Report each line from the entries in which "agent" can be found.

Content starts

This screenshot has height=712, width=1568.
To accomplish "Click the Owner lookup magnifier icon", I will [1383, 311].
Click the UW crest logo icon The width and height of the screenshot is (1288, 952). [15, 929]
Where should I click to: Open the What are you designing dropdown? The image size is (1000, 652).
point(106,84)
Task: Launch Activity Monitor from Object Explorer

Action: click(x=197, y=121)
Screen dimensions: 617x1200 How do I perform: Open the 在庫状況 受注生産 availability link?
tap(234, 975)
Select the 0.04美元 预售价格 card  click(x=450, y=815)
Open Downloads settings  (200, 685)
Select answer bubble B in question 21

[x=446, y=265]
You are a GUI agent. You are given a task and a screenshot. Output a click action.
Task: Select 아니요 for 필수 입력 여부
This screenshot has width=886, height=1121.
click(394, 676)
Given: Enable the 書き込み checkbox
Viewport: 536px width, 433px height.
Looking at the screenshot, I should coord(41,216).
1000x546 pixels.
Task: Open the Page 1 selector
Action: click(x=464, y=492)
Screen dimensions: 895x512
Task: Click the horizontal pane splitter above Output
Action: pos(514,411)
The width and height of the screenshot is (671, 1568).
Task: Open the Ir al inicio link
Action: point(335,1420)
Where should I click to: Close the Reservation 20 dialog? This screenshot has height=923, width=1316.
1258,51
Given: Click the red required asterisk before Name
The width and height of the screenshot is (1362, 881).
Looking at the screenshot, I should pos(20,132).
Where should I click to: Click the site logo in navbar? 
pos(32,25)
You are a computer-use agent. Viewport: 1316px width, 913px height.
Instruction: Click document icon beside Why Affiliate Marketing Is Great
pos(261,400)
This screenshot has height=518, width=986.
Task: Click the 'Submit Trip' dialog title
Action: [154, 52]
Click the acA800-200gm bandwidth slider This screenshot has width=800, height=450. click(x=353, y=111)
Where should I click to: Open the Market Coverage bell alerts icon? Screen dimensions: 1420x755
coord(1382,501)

Content ends

Response
You are a GUI agent. You are given a task and a screenshot. Output a click action.
You are a computer-use agent. Viewport: 1316px width, 913px height.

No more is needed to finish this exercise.